İYİ Parti'den Kılıçdaroğlu'nun HDP ziyaretine destek! Akşener'in yardımcısı Ümit Özlale: "Onlar da bizim seçmenimiz"
İYİ Parti'nin "HDP ile iş tutarım ama aynı masaya oturmam tiyatorusu" tam gaz devam ediyor. İYİ Parti Genel Başkan Yardımcısı Ümit Özlale, Kemal Kılıçdaroğlu'nun HDP'yi ziyaret etmesine destek vererek, "HDP'liler de bizim seçmenimiz. HDP'nin var olma hakkını tanıyoruz" açıklamasını yaptı. Meral Akşener'in yardımcısı ikiyüzlü ve sansürcü bir tutum sergileyen CHP ve medyasını da yaylım ateşine tuttu. İYİ Parti olarak iftiraya ve kara propagandaya maruz kaldıklarını ifade eden Özlale, "AK Parti'yi eleştirdiğimiz zaman bizi devamlı öven basının, muhalif kanalların bize nasıl kapıları kapattığını bir anda gördük" dedi.

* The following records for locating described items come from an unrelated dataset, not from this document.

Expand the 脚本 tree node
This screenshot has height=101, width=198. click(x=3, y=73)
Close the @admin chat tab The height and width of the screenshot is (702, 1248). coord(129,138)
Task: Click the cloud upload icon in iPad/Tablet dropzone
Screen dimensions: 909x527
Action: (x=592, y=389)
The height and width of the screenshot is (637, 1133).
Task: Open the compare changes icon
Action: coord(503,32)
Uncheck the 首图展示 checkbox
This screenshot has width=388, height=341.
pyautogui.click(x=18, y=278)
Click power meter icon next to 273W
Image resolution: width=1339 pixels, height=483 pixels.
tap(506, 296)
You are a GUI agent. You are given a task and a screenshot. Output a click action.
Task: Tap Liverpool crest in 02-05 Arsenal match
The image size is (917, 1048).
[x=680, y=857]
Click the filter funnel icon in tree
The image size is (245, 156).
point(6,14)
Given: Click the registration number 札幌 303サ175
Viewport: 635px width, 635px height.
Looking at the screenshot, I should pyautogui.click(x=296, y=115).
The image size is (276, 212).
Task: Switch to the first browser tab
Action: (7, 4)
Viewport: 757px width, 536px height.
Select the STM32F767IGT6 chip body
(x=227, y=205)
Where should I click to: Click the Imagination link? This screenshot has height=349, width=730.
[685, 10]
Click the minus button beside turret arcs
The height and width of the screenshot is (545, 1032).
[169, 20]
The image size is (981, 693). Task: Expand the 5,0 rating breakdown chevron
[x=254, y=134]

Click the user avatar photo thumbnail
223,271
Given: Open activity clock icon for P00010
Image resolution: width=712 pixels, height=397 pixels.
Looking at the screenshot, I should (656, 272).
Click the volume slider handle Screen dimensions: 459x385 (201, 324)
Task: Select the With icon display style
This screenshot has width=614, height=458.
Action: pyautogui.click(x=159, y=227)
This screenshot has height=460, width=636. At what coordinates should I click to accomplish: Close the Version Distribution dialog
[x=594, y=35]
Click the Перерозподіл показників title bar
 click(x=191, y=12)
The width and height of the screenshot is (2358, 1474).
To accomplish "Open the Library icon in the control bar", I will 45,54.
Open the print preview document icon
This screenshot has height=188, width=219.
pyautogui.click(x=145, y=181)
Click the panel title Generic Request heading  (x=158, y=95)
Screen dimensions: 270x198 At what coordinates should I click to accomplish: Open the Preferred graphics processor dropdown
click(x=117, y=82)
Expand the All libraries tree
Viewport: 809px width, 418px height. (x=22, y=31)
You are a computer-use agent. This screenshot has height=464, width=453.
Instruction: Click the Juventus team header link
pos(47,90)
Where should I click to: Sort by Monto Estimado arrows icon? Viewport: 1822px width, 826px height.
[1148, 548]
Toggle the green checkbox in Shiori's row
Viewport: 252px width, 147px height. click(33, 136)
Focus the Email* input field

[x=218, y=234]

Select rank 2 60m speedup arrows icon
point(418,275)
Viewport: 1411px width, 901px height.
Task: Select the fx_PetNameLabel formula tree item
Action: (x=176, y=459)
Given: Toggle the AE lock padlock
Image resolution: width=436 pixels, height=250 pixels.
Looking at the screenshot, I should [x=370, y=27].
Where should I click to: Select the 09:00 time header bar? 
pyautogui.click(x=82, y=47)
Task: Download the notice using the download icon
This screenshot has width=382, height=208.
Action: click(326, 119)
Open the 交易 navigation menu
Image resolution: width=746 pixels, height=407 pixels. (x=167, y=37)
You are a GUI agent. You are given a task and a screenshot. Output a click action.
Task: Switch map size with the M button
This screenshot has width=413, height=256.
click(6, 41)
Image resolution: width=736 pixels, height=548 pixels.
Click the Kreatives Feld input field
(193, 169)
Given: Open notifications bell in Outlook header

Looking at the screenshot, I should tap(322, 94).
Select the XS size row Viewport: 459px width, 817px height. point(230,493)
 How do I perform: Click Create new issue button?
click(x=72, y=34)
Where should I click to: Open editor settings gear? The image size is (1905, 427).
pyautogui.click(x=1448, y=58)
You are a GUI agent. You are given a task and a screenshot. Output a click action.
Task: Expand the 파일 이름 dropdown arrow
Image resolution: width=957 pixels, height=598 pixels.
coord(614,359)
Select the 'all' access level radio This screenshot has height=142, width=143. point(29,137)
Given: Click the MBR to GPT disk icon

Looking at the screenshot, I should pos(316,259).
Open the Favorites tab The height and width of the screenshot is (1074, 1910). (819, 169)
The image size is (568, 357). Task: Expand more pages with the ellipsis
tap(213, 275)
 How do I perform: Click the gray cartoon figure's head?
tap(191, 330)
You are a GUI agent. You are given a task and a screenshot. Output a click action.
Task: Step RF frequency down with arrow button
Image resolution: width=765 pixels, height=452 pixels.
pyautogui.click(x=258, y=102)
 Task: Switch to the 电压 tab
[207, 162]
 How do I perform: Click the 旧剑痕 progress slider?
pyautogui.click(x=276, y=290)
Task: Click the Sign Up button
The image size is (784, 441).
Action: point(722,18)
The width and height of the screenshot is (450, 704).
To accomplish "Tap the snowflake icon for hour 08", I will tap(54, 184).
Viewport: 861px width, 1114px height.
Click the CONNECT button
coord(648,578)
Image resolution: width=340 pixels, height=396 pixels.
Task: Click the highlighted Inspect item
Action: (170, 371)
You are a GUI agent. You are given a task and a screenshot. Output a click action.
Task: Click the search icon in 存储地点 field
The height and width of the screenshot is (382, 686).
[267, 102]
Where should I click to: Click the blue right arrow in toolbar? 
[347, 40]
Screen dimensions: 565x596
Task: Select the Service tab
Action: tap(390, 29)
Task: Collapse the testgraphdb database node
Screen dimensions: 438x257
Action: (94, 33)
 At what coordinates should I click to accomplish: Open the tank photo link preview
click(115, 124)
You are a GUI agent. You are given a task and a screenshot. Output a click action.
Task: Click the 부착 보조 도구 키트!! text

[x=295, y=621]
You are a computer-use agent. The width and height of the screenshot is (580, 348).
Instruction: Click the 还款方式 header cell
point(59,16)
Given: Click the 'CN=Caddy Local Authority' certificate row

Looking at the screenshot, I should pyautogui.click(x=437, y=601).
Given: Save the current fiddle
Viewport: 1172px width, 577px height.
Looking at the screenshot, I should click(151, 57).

Kemal Kılıçdaroğlu'nun adaylığını ilan etmesi sonrası ilk tebrik 6'lı koalisyonun 'gizli' ortağı HDP'den gelmişti. HDP Eş Başkanı Mithat Sancar, Kılıçdaroğlu ile görüşmek istediklerini söyleyip davette bulunmuştu. 6'lı koalisyonu dağıtan ve 72 saat sonra geri dönen Meral Akşener, geçtiğimiz akşam katıldığı canlı yayında, HDP'li Sancar'dan 'hoca' olarak bahsedip CHP ile HDP'nin görüşmesine yeşil ışık yakmış ve "CHP, HDP ile görüşebilir ama bizim olduğumuz masaya getiremez." açıklamasında bulunmuştu.
CHP Grup Başkanvekili Özgür Özel, geride kalan gün yaptığı açıklamayla, Kılıçdaroğlu'nun yakın bir tarihte HDP'ye ziyaret gerçekleştireceğini ifade etmişti.
İYİ Parti kanadı, ittifakın 'gizli' ortağının bu çıkışından rahatsız olmuş, İP Sözcüsü Kürşad Zorlu, "CHP Genel Başkanı olarak istediği partiyle görüşebilir" çıkışı yapmıştı. CHP Sözcüsü Faik Öztrak ise dün yaptığı açıklamada, Kılıçdaroğlu'nun 'Cumhurbaşkanı adayı olarak HDP ile görüşeceğini' ifade etmişti.
İYİ Parti ile CHP arasındaki, "HDP ile iş tutarım ama aynı masaya oturmam tiyatorusu" ile bir kez daha tescillendi.
İYİ PARTİ: "HDP'LİLER DE BİZİM SEÇMENİMİZ"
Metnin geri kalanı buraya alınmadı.